Обойдя деревню за  огородами слева, они наткнулись на застрявший  в сугробе немецкую легковушку, перевернутый мотоцикл сопровождения и трупы гитлеровцев.  Игорь подошел сначала к мотоциклу, чтобы снять с коляски крупнокалиберный пулемет, но вдруг зашевелился лежащий рядом немец и потянулся за автоматом. Его успокоил снова выстрел Смольникова.
- Ну, ты сегодня и в правду как ангел-хранитель, - проговорил Игорь, еще не успев опомниться, -  Спасибо, Коля.
- А тебе и вправду нужен ангел-хранитель, сопливый еще больно, - улыбался Смольников, - я брат дважды выходил из окружения, где много таких перехоронил. И мой тебе совет , москвич, громко молчи про свое ранение. Не вздумай в санчасть идти или докладывать рапортом. Уж больно рана твоя напоминает неудачный самострел.
- Да ты что, Коля!  Ты же сам видел все, ну скажи, видел же?
- Видел. Видел. Только уж больно неправдоподобный рикошет получился. Шутя, между делом, поменяешь после боя перевязку  у санитарки и сразу уходи. Молчи, москвич, слышь, молчи. Меня не впутывай.
Вернулись они в расположение своего батальона на немецкой легковушке, которая  тоже  оказалась исправной, с пулеметом. Такой машиной Игорь еще не управлял.


Привыкнуть к войне, наверное, невозможно совсем и все же каждый боец не раз задумывался о своем положении, о друзьях-товарищах и о тех или иных условиях выживания в различных родах войск. Игорю нравилось, что их пехоту называли «царицей полей». Если артиллерия считалась «богом войны» и вечно грохотало как Марс на небесах, то от «царицы полей» веяло романтикой, покоем мирного времени. Однако, он считал, что трагического в его службе больше чем где-либо. На транспорте ему приходилось ездить очень редко в качестве пассажира, на небольшие расстояния, а пешком за три  года прошагал сотни и сотни километров. Он месил землю, износив множество пар сапог или мял снег на лыжах, пока на территории Польши случайно не прознали о его начале службы на бронеавтомобиле. Теперь Игорь возил командный состав из штаба полка и  имел возможность, задумавшись оглянуться назад.

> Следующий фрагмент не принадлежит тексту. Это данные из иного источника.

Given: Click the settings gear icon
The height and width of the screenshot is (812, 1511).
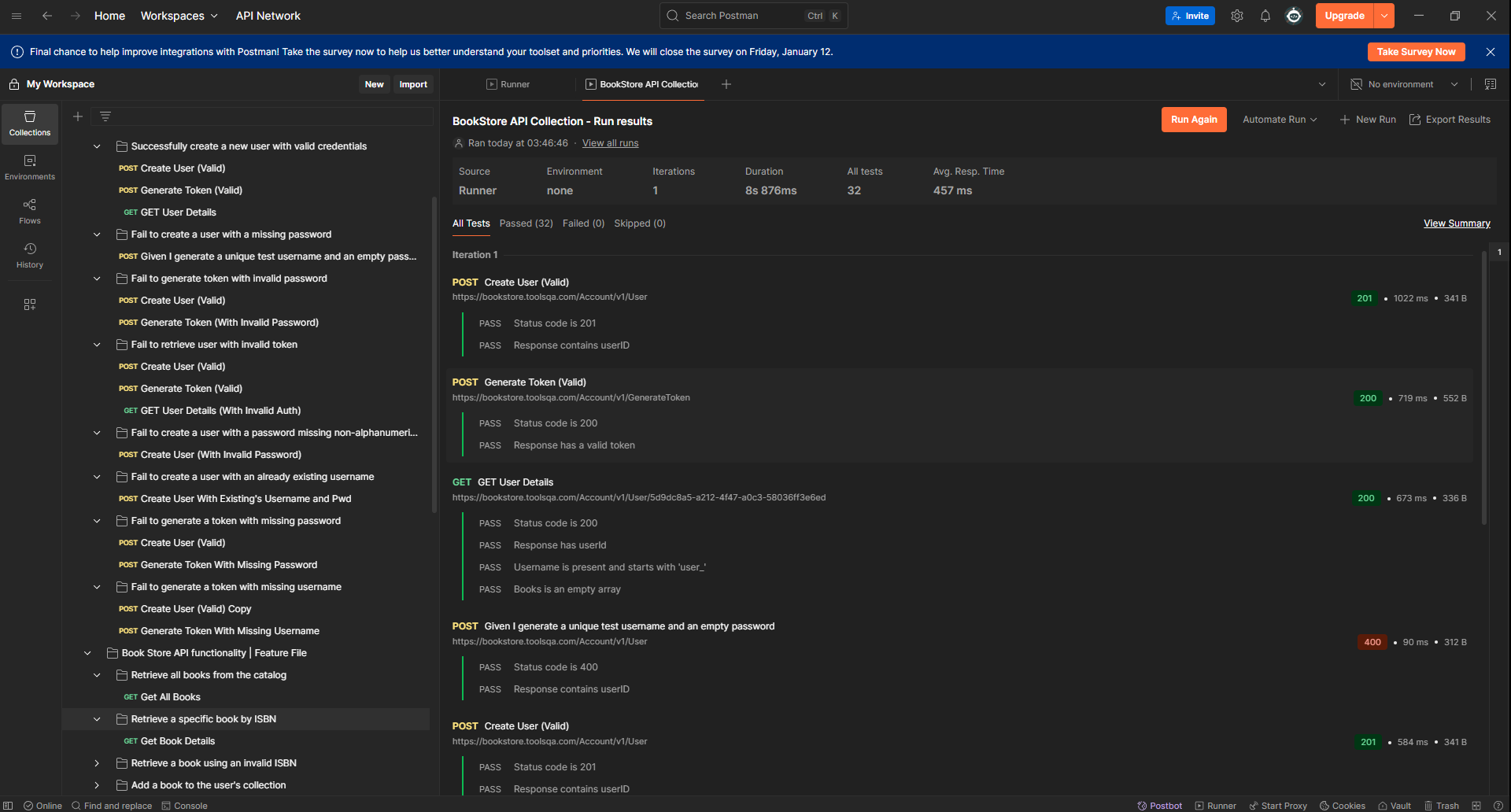Looking at the screenshot, I should (x=1237, y=16).
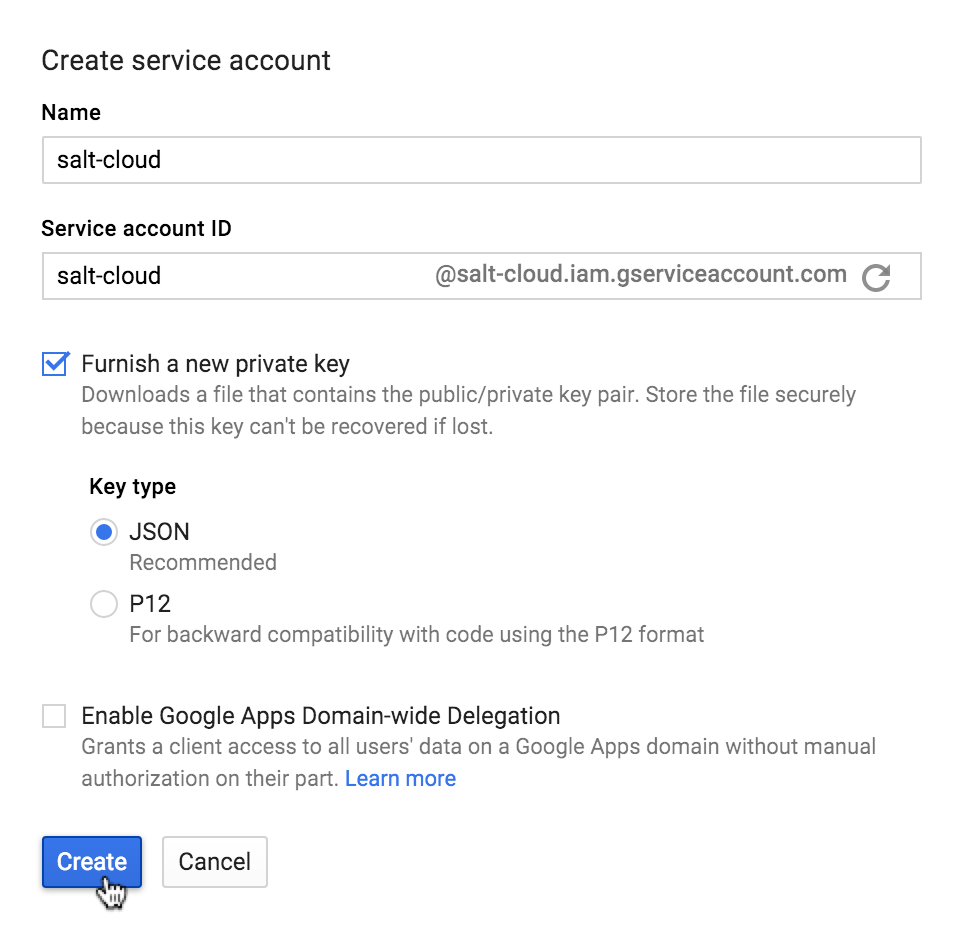Click the 'Service account ID' field label
This screenshot has height=932, width=964.
136,229
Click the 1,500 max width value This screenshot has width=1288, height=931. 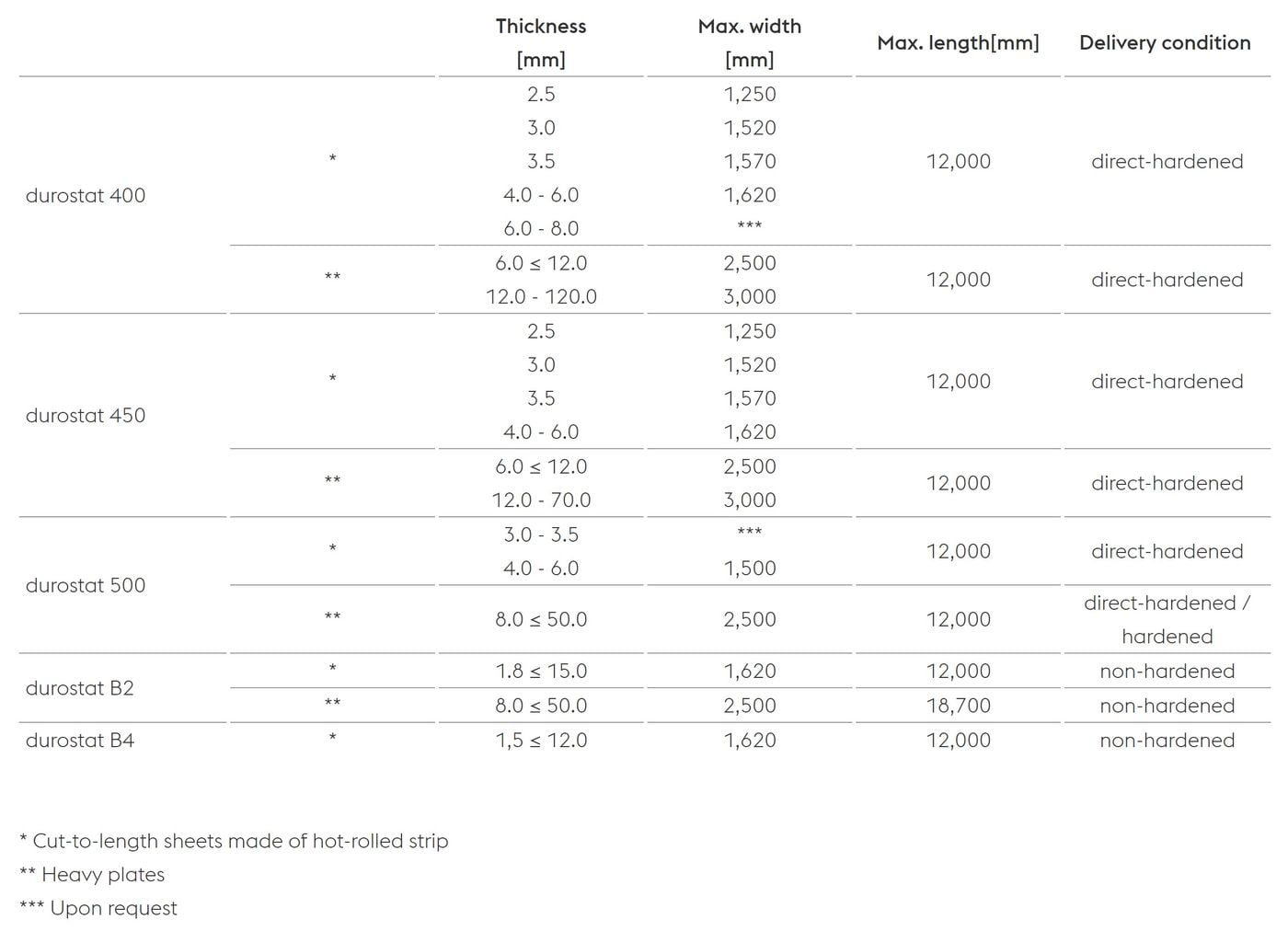pos(749,569)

Самым тяжелым из всего, как он считал,  были лыжные атаки. В отличие от наступлений при освобождении крупных городов, их посылали на маленькие населенные пункты, где артиллерию применяли очень редко, а самолеты могли разбомбить разве что по ошибке или когда вызовешь огонь на себя. Дважды он лично расстреливал немцев, уже готовых сдаться в плен. Жалел об этом ужасно, но знал, что не сдержится и в третий раз. Уж больно зверствовали фашисты, покидая деревни и села. Сёла с одними лишь торчащими печками видели множество раз и привыкли. Но нередко приходилось ворваться в деревни, где на виселицах и просто на деревьях качались еще не остывшие трупы  всех жителей. Фашисты, когда спешили,  сгоняли всех в одно место, расстреливали и забивали трупами колодцы. И не было для них никакой разницы кто перед ними: старуха или двухлетний ребенок.
Часто вспоминал Колю Смольникова, которого тяжелораненого отправили в тыл на территории Белоруссии. Сам окончил войну в Чехословакии, имея на счету семь легких пулевых ран. Все смеялись, что пули к нему «липнут», поскольку ни одного осколочного ранения не имел, и все ранения были легкими.
Когда интересовались его военным прошлым, Игорь подражая Смольникову, отвечал с ухмылкой : «Я – боец самой первой Победы  над Гитлером», имея в виду Парад 1941 года. А когда спрашивали «Под Москвой, что ли начинал?, то отвечал важно « А что? И там пришлось участвовать».